At first, the medal was awarded by the Board of Trustees; later, it was awarded by University College, SU’s continuing education division.
Past recipients are: Morris Keeton of the Institute for Research and Assessment in Higher Education at the University of Maryland University College (2004); Kay J. Kohl of the University Continuing Education Association (2003); Milton Reid Stern of the University of California, Berkeley (1994); Alexander Nathaniel Charters, SU professor emeritus of adult education (1986); Paul Henry Bertelsen of UNESCO (1983); Thurman James White of the University of Oklahoma (1979); Lalage Brown of Ahmadu Bello University, Nigeria (1975); James Robbins Kidd of The Ontario Institute for Studies in Education (1973); Kenneth G. Bartlett, SU professor emeritus and first dean of University College (1971); Sidney G. Raybould of the University of Leeds, England (1970); Mohan S. Mehta of the Indian Adult Education Association (1969); and Cyril O. Houle of the University of Chicago (1966).

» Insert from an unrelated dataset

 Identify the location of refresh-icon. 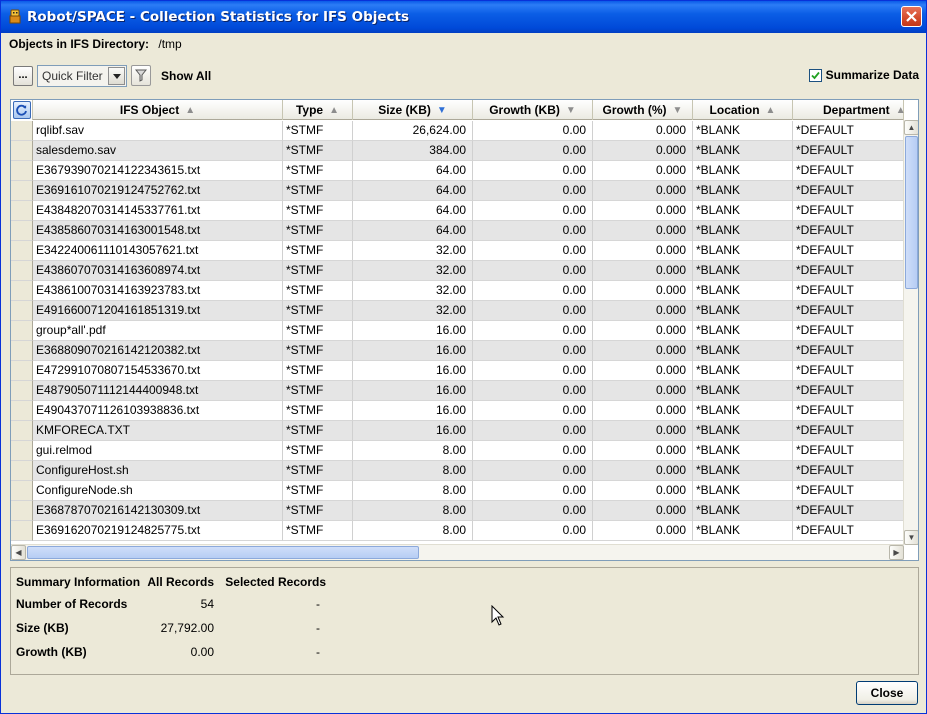
(22, 110).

School of Education tradition in disability studies
SU’s School of Education, which celebrated its 100th anniversary in 2007, is renowned for its accomplishments in disability teaching practices and inclusive education.
The school pioneered the inclusion movement in the United States, making way for all learners to participate fully in mainstream classrooms and other inclusive learning environments.
It also offered the nation’s first graduate program in disability studies.
The School of Education is a partner in SU’s interdisciplinary Center on Human Policy, Law and Disability Studies-a policy, research and advocacy organization that works to ensure the rights of people with disabilities-and home to the Facilitated Communication Institute, which fosters understanding and knowledge of facilitated communication, an alternative means of expression for individuals with severe disabilities.